Mr Pashley has also warned how commercial property owners across the UK were at risk of losing thousands of pounds under new proposed change on how to claim capital allowances unless they acted quickly.
 
The warning came after HM Revenue & Customs published a consultation paper regarding changes to the capital allowance rules relating to qualifying expenditure on fixtures.

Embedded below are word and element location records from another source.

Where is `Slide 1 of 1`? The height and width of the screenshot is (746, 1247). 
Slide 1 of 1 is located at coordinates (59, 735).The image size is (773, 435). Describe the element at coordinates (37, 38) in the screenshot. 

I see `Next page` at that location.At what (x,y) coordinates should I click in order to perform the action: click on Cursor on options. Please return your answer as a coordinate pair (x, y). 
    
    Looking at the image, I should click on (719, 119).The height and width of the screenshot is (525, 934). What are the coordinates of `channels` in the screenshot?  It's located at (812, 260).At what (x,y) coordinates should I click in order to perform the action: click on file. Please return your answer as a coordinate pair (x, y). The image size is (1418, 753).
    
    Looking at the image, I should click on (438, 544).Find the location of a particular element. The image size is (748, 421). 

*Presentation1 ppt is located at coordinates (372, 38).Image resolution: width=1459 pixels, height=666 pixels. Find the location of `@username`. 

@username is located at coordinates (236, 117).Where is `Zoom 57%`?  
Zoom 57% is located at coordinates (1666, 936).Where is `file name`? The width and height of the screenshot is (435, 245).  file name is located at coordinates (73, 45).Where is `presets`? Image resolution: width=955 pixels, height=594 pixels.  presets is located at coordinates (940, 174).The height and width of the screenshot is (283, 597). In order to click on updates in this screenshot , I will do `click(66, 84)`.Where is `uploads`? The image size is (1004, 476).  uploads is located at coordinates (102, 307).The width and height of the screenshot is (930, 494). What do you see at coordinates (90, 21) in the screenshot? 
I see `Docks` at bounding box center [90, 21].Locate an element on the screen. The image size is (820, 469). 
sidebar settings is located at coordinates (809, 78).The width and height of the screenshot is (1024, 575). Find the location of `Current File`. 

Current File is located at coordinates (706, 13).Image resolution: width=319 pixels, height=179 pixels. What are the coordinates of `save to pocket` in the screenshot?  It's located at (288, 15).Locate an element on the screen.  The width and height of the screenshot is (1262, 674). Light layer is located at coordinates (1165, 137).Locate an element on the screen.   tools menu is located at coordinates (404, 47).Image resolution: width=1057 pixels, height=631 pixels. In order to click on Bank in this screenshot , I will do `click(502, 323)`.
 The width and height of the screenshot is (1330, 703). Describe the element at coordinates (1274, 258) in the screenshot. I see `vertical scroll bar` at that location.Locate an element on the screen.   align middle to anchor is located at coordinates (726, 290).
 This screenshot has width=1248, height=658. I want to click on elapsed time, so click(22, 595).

If approved, these changes could have an impact on the way that such allowances can be reclaimed and vastly reduce the scope of available allowances.
 
The main HMRC proposal which will directly affect commercial property owners is that any business seeking to claim capital allowances on qualifying expenditure would need to notify HMRC of any such claims within a much shorter period of time (one or two years) from the date of purchasing the property and incurring the cost.
 
The proposals will also, if approved, have an impact on the ability of the seller and the buyer to apportion part of the sale price of a building to fixtures in order to maximise their respective capital allowance positions.
 
This means that if a second hand building was acquired in 2005 then the owner could lose their entitlement to all the tax relief on items such as heating/air conditioning systems or electrical installations by April 2013.
 
“Commercial property owners who prepare now will be the ones who will benefit over the long term which means that a review of any capital expenditure position across the property portfolio should be done now by consulting with your tax team,” said Mr Pashley.
 
“As the consultation process closed a few months ago and we await the draft rules which will be effective from the March 2012 budget, the clear advice is to act now or lose out forever.”